Tout petit, il se passionnait déjà pour la broderie. Le milieu dans lequel il évolue ne peut que donner matière à cette passion : sa maman était couturière, son papa employé dans une usine textile. A 16 ans, il travaille dans l'usine de son père, pendant les vacances scolaires. " J'alimentais en bobines de fil les femmes qui tissaient. Je m'en rappellerais toute ma vie. " Mais c'est en aidant sa mère qu'il a développé un réel amour pour la broderie. " Je l'aidais beaucoup ma mère quand j'étais petit. Ça ne me gênais pas. J'étais très manuel de nature. Déjà, mon rêve était d'avoir un métier à tisser. "
Jean-Louis commence par le canevas. En 1978, il découvre la tapisserie à l'aiguille. Deux ans plus tard, il donne forme au prototype du métier à broder, sa grande fierté. Adjudant-chef le jour, il redevient artiste dès qu'il enlève son uniforme.
Les années passent, Jean-Louis Rippe suit son bonhomme de chemin. Sans jamais mettre de côté sa passion. Quand arrive le jour de sa retraite, l'adjudant-chef songe à se consacrer corps et âme à la broderie. Il dépose ses premiers brevets pour le métier à broder en 1998. Neuf ans plus tard, le 16 avril dernier, son entreprise, Easy Brod, voit le jour.

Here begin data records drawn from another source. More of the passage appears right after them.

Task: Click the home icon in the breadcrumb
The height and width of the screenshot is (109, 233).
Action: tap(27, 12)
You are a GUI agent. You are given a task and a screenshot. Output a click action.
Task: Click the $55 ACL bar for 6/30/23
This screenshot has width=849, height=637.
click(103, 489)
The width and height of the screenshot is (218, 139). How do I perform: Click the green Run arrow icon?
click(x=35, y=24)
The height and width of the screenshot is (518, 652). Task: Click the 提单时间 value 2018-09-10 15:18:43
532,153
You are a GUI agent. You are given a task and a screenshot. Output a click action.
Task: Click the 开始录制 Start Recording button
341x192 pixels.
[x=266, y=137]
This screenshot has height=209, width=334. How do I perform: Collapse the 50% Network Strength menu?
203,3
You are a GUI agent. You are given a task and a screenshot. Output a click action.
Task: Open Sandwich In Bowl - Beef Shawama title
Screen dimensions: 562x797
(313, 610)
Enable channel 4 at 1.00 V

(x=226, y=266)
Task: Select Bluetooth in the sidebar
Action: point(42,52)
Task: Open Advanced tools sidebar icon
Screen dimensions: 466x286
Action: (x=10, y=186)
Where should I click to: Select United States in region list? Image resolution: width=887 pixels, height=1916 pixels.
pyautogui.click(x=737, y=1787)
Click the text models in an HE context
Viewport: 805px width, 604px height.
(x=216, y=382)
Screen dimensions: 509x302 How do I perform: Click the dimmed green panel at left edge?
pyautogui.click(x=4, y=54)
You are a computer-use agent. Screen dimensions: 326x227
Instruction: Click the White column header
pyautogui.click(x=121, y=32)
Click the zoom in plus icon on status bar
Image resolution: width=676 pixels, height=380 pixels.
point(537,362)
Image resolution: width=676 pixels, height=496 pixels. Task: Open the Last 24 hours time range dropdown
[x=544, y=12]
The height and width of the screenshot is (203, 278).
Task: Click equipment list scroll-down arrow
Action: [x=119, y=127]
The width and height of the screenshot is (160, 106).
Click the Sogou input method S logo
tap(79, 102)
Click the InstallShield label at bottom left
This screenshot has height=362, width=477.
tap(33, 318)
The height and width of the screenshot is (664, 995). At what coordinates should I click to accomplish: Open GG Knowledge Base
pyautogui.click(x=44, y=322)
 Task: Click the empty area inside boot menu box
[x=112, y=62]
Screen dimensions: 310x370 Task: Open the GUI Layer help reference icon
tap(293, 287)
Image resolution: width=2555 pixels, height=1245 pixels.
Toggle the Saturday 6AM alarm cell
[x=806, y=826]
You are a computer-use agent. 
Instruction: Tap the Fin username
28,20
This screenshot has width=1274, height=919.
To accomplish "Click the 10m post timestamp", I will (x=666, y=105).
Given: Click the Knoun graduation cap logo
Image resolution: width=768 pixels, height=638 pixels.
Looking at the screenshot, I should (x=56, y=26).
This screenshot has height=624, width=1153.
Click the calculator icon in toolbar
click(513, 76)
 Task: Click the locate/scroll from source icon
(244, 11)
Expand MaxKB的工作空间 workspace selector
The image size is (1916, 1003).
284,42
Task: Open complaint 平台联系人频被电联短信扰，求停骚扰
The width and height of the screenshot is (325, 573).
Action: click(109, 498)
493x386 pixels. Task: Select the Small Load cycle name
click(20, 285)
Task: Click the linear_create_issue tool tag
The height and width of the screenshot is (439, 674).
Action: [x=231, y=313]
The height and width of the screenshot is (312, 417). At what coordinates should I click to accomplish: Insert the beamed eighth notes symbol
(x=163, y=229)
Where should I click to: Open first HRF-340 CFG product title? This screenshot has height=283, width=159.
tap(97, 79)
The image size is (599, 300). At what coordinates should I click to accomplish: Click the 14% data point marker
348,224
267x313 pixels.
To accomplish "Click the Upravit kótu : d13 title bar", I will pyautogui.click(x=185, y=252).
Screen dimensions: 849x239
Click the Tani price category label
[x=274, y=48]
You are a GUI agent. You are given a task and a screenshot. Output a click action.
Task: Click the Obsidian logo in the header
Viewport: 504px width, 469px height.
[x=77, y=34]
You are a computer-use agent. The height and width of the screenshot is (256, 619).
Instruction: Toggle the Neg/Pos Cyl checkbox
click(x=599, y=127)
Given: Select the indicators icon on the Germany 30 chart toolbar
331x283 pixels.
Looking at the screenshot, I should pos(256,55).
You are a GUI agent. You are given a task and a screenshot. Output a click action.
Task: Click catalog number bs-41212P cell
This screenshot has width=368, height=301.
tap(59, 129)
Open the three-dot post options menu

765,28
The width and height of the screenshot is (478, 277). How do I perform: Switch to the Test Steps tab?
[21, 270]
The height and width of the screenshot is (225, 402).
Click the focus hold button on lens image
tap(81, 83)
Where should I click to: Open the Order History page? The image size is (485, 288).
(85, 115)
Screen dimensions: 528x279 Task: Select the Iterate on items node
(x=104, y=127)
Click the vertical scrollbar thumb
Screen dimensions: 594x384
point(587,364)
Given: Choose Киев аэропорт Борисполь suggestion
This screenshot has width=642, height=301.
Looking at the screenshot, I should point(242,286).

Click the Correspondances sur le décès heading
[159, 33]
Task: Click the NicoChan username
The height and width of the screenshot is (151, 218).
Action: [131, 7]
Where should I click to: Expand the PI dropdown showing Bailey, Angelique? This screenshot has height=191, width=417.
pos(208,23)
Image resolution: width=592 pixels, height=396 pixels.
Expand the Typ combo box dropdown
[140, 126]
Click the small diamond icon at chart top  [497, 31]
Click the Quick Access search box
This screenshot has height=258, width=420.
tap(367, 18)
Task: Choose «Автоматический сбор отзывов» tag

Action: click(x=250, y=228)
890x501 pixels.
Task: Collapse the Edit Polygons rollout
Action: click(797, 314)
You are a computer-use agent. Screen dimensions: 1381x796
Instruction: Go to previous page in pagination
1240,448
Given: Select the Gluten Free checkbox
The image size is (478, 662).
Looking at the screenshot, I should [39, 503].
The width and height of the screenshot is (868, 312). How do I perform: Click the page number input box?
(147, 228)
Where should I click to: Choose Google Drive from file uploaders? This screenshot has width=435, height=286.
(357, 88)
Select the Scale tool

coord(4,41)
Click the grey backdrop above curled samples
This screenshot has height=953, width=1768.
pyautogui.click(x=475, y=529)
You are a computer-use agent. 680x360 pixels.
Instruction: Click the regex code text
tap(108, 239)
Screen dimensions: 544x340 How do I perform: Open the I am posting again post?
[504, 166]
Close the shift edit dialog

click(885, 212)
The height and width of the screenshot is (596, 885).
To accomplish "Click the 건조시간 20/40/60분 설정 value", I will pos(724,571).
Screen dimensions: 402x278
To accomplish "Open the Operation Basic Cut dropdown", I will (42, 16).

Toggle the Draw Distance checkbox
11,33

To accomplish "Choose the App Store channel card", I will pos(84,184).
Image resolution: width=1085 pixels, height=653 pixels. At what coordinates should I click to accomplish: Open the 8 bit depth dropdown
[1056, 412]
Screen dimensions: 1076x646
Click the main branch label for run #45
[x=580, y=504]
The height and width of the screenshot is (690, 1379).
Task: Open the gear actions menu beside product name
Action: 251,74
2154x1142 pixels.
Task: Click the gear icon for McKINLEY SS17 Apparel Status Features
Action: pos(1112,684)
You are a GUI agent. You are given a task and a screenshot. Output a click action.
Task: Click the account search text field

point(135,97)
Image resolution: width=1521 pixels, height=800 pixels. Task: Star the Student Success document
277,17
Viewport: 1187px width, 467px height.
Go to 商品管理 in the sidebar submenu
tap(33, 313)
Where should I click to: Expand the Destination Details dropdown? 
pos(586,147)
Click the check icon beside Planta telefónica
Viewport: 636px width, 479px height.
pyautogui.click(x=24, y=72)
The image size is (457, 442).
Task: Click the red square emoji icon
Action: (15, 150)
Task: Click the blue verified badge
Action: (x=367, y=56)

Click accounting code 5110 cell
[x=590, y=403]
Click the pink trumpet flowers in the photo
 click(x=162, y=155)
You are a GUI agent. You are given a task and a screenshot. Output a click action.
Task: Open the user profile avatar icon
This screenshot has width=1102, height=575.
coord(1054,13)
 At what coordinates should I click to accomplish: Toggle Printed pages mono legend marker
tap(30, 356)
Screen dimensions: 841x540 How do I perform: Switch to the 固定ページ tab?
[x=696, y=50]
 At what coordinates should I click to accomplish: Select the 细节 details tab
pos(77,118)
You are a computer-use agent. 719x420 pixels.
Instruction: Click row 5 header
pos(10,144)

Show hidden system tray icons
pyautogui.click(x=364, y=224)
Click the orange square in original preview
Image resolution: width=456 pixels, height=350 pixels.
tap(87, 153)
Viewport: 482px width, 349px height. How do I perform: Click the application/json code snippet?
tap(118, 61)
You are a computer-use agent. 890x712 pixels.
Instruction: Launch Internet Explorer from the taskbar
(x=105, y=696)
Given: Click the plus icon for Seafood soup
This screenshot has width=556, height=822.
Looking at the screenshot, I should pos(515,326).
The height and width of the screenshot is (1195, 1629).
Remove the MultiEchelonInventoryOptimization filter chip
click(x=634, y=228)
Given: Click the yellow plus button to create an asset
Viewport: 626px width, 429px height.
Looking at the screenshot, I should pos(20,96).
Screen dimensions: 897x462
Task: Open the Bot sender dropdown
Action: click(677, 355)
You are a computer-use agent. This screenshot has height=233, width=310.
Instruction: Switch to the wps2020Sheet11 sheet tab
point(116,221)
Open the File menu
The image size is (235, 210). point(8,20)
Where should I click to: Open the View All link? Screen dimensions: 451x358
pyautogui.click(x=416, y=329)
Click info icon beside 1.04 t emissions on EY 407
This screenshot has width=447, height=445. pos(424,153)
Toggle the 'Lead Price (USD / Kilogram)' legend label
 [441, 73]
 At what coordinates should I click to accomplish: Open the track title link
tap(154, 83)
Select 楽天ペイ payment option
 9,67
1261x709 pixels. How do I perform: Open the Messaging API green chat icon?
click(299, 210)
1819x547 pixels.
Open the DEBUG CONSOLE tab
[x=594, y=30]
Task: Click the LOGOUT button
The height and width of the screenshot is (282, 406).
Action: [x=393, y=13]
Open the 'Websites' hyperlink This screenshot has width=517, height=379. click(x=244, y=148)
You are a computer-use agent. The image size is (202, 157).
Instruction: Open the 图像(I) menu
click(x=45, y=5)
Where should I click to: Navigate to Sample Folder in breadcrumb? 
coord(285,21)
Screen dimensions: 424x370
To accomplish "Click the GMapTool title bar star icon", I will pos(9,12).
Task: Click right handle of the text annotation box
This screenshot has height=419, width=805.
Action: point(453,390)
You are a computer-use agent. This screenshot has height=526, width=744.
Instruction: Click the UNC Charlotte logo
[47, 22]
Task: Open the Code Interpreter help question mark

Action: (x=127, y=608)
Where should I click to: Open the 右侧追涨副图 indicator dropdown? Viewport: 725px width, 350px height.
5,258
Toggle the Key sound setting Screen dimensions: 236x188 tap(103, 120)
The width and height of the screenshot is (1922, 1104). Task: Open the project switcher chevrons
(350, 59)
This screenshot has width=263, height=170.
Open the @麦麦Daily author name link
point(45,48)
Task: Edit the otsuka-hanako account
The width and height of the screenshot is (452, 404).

Des railleries, l'adjudant-chef en a essuyé quelques unes, mais sans y prêter vraiment attention. " A l'origine, ce sont les hommes qui brodaient. Les femmes étaient "impures" pour toucher la soie et la laine. C'était très manuel, il fallait avoir de la force. " Jean-Louis Rippe rencontre d'ailleurs de plus en plus d'hommes qui s'intéressent à cet art. Il envisage même d'organiser une exposition destinée uniquement à la gent masculine.
Et pour donner corps à sa passion, il peut compter sur l'appui de sa femme, " une brodeuse invétérée. " Ils se sont d'ailleurs connus grâce à ça. Jean-Louis organisait alors sur la base aérienne l'exposition " Talents cachés " pour découvrir les passions respectives de ses collègues. " C'est comme ça que j'ai rencontré ma femme, Marie-Hélène. " Amour, passion, travail, tout sourit à l'adjudant-chef.
Correspondante NR : Emmanuelle Bobineau.